The English translation, “day”  comes from the Hebrew word YOWM. This doesn’t necessarily mean a 24-hour day but can also be translated as “time” implying an unspecified period of time.

This makes sense since the first three days of creation took place before the sun was created.  Therefore the first three days could not have been days as we see them in our present.

Then the scripture makes this interesting use of “day.”

“But of the tree of the knowledge of good and evil, thou shalt not eat of it: for in the DAY that thou eatest thereof thou shalt surely die.” Gen 2:17

Adam lived over 900 years after he ate the fruit so he obviously didn’t die within a 24-hour day from that event. But if we use the more generic Hebrew meaning which is “a period of time” for the meaning of YOWM, or “day,” then it makes sense.

So, the Bible tells us that God’s period of creation was six periods of time.  It doesn’t say how long those times were.

The first couple verses of Genesis give us extra material to ponder:

 “In the beginning God created the heaven and the earth.  And the earth was without form, and void; and darkness was upon the face of the deep.  And the Spirit of God moved upon the face of the waters.”  Gen 1:1-2.

Generally, these two verses are read as if they are taking place in the same time sequence, but such is not the case.  Verse one describes an event that took place billions of years ago and verse two describes a scene that has existed periodically on the earth over millions of years, the most recent of which took place prior to the beginning of our present civilization.

In examining this scripture one may wonder how it is that the earth can be “without form and void” after it is created.  It could not even be considered a planet if it was truly without form and void.  Fortunately, to the justification of the original author, this is a grave mistranslation.

The words “without form” are translated from the Hebrew TOHUW which literally means “to lie waste” or implies a “desolation”, or “destruction”.

This sheds an entirely different light on the subject and Isaiah gives evidence that there was a time lapse between verses one and two;  “He (God) created it (the earth) NOT in VAIN (“Vain” comes from the same Hebrew word TOHUW)  but formed it to be inhabited.”  Isa 45:18.  Since the earth was not created in a state of TOHUW or destruction, but was formed to receive inhabitants then the period of destruction described in verse two had to take place after a significant time lapse.

The Bible thus tells us in the first verse that God created all there is but gives no time reference when that happened.  It could have began 13.8 billion years ago as science teaches.

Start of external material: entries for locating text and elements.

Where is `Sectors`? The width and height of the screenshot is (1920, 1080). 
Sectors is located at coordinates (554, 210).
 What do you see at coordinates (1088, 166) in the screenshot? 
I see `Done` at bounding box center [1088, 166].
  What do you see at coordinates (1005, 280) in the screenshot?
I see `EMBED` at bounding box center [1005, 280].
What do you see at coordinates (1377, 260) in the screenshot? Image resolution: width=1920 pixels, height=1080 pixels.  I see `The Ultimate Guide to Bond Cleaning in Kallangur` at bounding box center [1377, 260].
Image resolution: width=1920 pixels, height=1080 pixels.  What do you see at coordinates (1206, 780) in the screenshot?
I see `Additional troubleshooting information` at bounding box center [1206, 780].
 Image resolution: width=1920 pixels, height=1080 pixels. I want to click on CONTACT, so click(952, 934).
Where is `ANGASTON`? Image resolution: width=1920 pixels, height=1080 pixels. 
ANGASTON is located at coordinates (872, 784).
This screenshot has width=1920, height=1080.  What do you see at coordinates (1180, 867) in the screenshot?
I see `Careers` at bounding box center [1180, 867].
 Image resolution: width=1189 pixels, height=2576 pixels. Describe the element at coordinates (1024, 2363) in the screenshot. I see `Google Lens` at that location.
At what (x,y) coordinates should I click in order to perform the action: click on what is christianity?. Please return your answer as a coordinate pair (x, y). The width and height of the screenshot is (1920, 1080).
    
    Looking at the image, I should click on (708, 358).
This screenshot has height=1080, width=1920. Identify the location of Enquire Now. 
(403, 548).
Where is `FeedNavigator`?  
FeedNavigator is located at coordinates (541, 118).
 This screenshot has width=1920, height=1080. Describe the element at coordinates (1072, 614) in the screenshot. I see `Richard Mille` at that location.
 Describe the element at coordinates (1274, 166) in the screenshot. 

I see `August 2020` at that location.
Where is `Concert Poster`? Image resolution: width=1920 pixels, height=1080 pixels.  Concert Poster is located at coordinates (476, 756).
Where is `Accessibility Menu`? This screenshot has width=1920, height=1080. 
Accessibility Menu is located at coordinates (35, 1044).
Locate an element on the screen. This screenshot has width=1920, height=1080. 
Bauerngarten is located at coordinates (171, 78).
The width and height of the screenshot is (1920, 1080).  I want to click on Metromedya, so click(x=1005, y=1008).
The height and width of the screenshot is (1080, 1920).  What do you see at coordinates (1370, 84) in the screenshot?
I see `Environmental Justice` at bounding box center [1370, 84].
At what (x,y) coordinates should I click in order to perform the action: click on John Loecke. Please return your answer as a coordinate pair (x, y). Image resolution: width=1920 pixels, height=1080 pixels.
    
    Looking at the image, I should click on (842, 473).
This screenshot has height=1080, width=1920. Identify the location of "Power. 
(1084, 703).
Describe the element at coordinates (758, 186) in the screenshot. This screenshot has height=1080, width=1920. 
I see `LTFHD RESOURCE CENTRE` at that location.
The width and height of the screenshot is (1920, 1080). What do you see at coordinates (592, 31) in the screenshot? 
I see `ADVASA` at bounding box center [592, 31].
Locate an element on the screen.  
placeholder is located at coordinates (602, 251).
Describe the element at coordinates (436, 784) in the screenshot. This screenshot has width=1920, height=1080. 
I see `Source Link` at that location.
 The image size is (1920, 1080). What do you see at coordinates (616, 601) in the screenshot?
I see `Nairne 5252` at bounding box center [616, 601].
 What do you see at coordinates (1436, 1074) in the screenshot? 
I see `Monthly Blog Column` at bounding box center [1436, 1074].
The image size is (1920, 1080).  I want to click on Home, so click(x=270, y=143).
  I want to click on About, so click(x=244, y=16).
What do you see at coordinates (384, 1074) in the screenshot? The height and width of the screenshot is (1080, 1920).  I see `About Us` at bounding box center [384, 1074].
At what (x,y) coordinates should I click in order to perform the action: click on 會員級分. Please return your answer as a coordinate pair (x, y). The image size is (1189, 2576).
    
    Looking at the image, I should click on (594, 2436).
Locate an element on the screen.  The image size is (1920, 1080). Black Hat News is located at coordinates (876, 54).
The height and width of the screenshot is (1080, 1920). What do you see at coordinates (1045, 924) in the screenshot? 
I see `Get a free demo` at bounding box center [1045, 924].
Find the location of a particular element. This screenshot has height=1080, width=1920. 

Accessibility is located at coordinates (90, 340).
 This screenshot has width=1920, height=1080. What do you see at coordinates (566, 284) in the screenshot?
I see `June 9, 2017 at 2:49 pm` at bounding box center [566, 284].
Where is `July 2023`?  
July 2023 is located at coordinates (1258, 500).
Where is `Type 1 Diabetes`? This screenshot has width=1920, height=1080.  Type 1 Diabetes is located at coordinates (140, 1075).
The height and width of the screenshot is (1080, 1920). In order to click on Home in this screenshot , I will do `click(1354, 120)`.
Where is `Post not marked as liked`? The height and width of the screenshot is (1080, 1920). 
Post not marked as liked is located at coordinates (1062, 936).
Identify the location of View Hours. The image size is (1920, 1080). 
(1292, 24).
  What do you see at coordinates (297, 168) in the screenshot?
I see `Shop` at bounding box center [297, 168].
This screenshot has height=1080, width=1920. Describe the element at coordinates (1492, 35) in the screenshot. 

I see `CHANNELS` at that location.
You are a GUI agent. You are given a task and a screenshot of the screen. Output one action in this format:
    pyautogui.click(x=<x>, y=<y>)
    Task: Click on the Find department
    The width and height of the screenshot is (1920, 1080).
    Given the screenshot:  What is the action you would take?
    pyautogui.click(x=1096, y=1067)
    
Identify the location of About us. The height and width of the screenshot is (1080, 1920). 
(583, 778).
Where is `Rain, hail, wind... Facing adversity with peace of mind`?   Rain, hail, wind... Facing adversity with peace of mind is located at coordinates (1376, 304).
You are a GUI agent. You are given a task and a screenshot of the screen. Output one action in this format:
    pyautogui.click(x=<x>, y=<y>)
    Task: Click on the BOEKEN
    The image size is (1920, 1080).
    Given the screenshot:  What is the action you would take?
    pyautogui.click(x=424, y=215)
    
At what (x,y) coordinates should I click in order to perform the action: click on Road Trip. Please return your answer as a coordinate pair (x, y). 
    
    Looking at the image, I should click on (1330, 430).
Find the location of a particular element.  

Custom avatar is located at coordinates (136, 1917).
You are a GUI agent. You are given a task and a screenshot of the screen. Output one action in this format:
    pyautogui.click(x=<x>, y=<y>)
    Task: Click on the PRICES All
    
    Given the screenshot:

But then in verse two we are told that the earth was laid waste indicating that a great destruction occurred.

Was the six days of creation merely representative of six time periods where God was working to restore the earth to a habitable state?

Was the Adam and Eve of six thousand years ago merely a new beginning, the start of rebuilding a civilization that was lost? Many ancient records and teachings support this idea and amazingly, so does the Bible.